Behavior of convex integrand at a d-apex of its Wulff shape and approximation of spherical bodies of constant width

Let \(\gamma : S^n\rightarrow \mathbb {R}_+\) be a convex integrand and \(\mathcal {W}_\gamma \) be the Wulff shape of \(\gamma \). A d-apex point naturally arises in a non-smooth Wulff shape, in particular, as a vertex of a convex polytope. In this paper, we study the behavior of the convex integrand at a d-apex point of its Wulff shape. We prove that \(\gamma (P)\) is locally maximum, and \(\mathbb {R}_+ P\cap \partial \mathcal {W}_\gamma \) is a d-apex point of \(\mathcal {W}_\gamma \) if and only if the graph of \(\gamma \) around the d-apex point is a piece of a sphere with center \(\frac{1}{2}\gamma (P)P\) and radius \(\frac{1}{2}\gamma (P)\).
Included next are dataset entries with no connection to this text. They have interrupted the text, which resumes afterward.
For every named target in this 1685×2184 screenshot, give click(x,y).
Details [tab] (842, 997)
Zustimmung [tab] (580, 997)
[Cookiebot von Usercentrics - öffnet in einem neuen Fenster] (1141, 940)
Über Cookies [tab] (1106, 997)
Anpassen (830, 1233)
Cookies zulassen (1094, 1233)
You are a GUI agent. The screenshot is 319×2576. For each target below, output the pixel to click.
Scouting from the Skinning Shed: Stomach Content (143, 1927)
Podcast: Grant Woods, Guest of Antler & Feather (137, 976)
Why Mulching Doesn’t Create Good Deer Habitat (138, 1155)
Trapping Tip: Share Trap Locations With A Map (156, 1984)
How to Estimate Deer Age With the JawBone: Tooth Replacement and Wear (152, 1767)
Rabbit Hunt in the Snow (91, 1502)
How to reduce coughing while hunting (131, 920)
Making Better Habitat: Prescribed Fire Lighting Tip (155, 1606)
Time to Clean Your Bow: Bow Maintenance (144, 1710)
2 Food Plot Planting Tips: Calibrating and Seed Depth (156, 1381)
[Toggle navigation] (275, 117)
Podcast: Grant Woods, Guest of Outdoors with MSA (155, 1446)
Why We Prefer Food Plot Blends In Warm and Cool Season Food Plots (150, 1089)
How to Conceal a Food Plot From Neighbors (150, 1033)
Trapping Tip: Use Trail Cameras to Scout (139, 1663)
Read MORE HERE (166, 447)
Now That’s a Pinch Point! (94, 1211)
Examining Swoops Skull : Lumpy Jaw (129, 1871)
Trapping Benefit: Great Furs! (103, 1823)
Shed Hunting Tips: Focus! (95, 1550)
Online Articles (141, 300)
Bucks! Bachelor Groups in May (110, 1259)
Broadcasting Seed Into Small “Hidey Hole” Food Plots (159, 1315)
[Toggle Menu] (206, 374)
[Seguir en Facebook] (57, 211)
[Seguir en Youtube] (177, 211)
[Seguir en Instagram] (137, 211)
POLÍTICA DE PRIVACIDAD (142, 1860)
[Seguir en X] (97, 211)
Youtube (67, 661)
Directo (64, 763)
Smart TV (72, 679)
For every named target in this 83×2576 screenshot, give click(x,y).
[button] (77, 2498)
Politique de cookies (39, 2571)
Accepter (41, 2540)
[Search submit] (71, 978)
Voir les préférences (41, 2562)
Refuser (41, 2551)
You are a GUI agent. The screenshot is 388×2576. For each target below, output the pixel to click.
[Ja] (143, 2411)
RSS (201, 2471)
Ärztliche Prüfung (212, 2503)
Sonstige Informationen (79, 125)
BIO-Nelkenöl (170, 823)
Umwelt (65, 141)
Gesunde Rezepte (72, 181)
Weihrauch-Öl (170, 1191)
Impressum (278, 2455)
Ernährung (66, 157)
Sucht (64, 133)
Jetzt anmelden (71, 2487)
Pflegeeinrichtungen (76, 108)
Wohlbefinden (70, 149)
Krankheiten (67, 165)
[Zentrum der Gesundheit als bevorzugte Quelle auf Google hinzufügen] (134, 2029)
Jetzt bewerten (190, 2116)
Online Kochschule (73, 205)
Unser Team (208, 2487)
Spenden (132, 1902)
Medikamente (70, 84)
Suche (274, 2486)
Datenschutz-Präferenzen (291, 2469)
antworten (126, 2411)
As an application of the proof of this result, we prove that for any spherical convex body C of constant width \(\tau >\pi /2\), there exists a sequence \(\{C_i\}_{i=1}^\infty \) of convex bodies of constant width \(\tau \), whose boundaries consist only of arcs of circles of radius \(\tau -\frac{\pi }{2}\) and great circle arcs such that \(\lim _{i\rightarrow \infty }C_i=C\) with respect to the Hausdorff distance.